En comparaison, le résultat obtenu par diffraction laser, qui suppose que les particules sont sphériques, ne fournit qu'une moyenne sur la largeur et la longueur des particules. Ainsi, la distribution obtenue par diffraction laser correspond le plus étroitement à la définition du « diamètre équivalent circulaire » de l'analyse d'image, mais avec une amplitude plus grande. Dans les deux exemples, les valeurs médianes (d50) sont tout à fait comparables, tout comme le pourcentage de fines < 200 µm. La diffraction laser est donc tout à fait capable de caractériser la poudre de café de manière raisonnablement fiable.
Cependant, la détection correcte de la fraction grossière est difficile. Comme les angles de diffraction diminuent avec l'augmentation de la taille des particules, cela est plus difficile à mesurer. Ainsi, la résolution des instruments devient inévitablement moins bonne pour les grosses particules. De plus, de petites quantités de particules surdimensionnées peuvent ne pas générer un signal suffisant pour être représentées dans les résultats.
Cela est particulièrement évident dans l'exemple de la deuxième figure : l'analyse d'image détecte des particules pouvant atteindre 2 mm de long, tandis que le résultat laser ne montre aucune particule > 1200 µm !
Le problème lié à l'analyse granulométrique de la poudre de café réside dans la cohésion du produit. La teneur en huile entraîne inévitablement la formation d'agglomérats, l'adhérence au cadre du tamis et l'obstruction des mailles du tamis. En dessous de 200 µm, il convient dans tous les cas d'utiliser un tamisage à jet d'air.

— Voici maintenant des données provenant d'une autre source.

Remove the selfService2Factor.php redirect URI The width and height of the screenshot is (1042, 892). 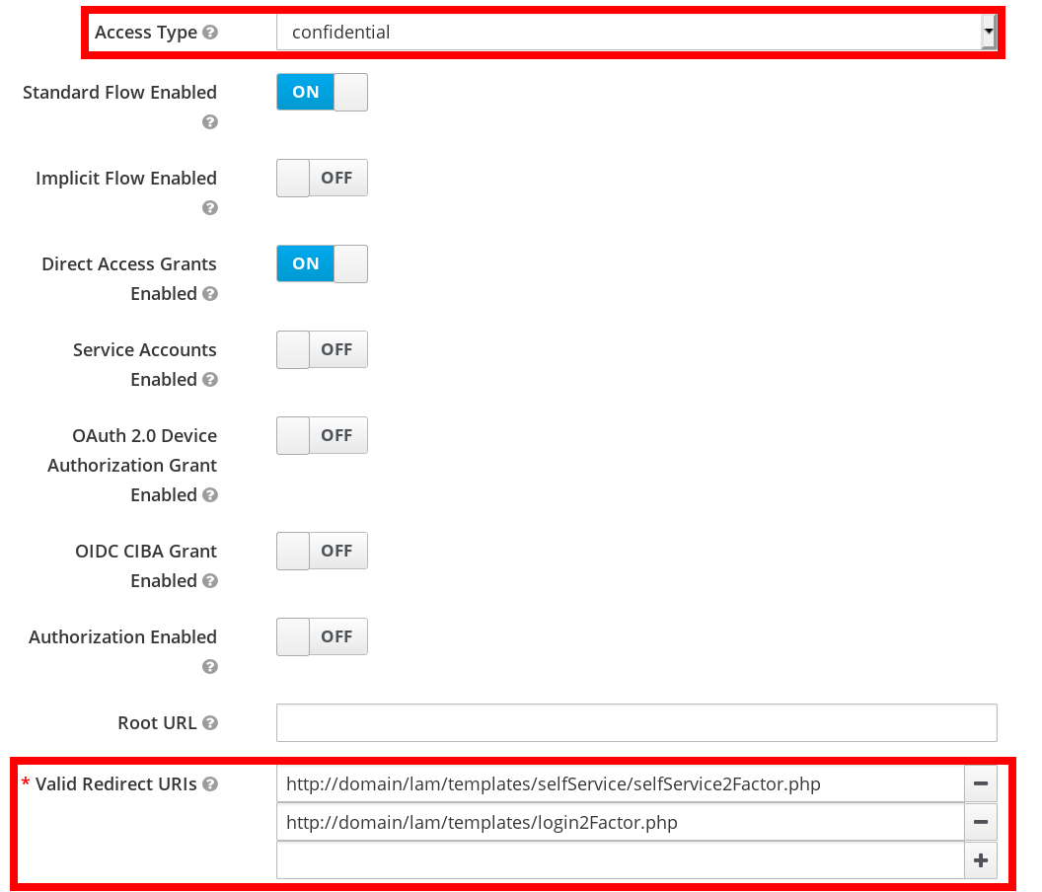click(980, 784)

Tout cela représente une perte de temps considérable pour déterminer une distribution granulométrique qui ne comprend finalement pas plus de huit points de données (= nombre de tamis utilisés). La comparaison avec l'analyse d'images dynamique montre que les données du tamis se comparent très bien à la définition de taille « largeur des particules ».

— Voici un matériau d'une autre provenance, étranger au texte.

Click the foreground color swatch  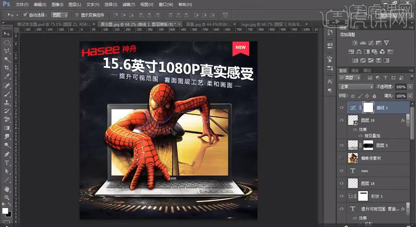coord(5,211)
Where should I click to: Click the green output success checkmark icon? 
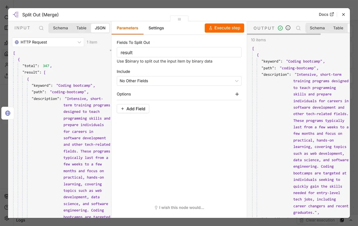pyautogui.click(x=280, y=28)
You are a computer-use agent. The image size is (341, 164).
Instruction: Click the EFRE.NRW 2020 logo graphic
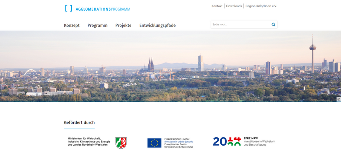pyautogui.click(x=227, y=141)
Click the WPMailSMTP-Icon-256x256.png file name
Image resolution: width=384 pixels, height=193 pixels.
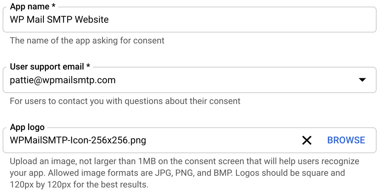78,140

Cela s'explique par le fait que pendant le processus de tamisage, les grains s'alignent de manière à passer à travers un tamis avec leur plus petite surface de projection possible. L'analyse par tamisage tend donc à déterminer la largeur des particules. Il ressort également de ces observations qu'une comparaison entre l'analyse par tamisage et la diffraction laser ne peut guère être réalisée de manière raisonnable et fiable pour des particules de forme irrégulière telles que la poudre de café.